== Problem requirements ==
Starting with the line containing "You are a GUI" and going on through the end of the items, render those lines as a Markdown table with the columns "No." and "Item text". Put one line per row, skip blank lines, and leave out the pictures.

== Records for processing ==
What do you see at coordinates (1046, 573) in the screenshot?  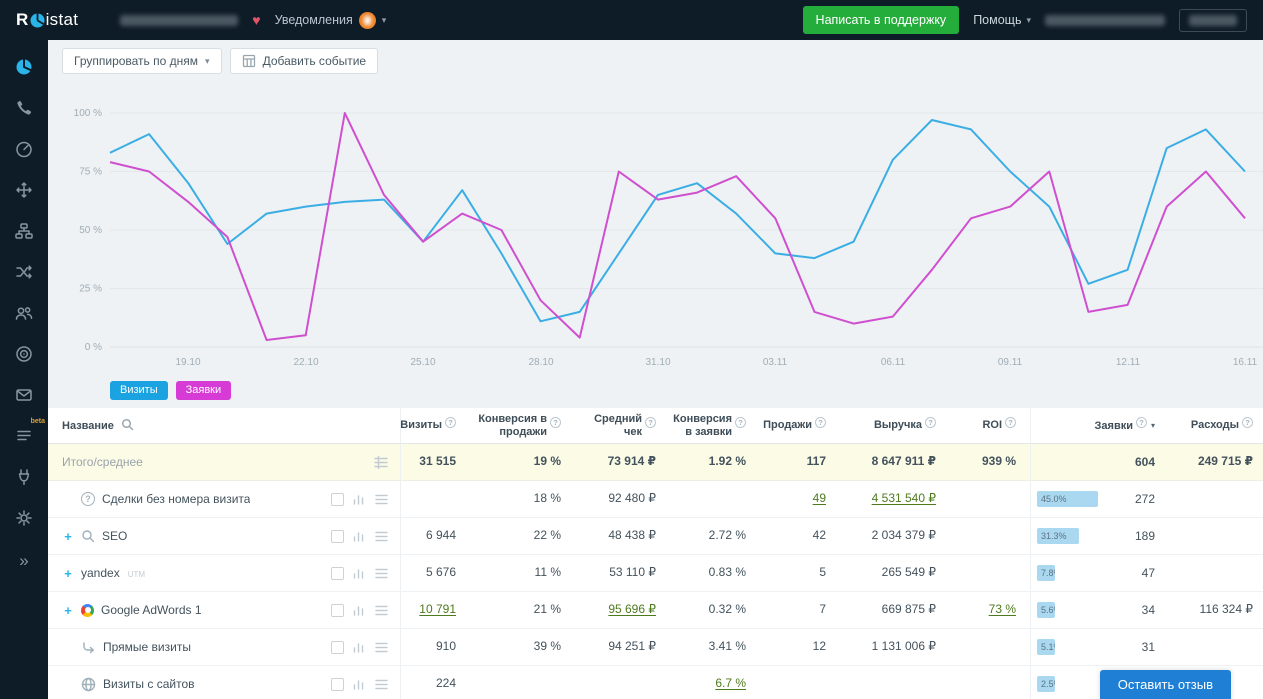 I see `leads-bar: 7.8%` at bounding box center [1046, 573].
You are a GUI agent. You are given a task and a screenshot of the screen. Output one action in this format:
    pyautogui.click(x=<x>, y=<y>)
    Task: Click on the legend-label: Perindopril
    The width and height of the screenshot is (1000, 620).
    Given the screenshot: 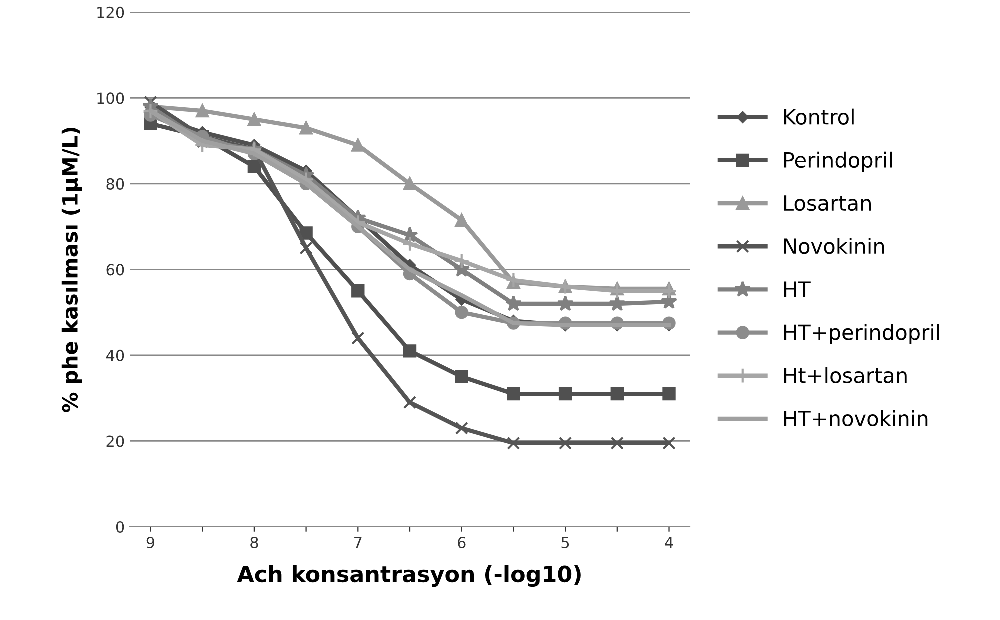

== Response area ==
| No. | Item text |
|---|---|
| 1 | You are a GUI agent. You are given a task and a screenshot of the screen. Output one action in this format: |
| 2 |     pyautogui.click(x=<x>, y=<y>) |
| 3 |     Task: Click on the legend-label: Perindopril |
| 4 |     The width and height of the screenshot is (1000, 620). |
| 5 |     Given the screenshot:  |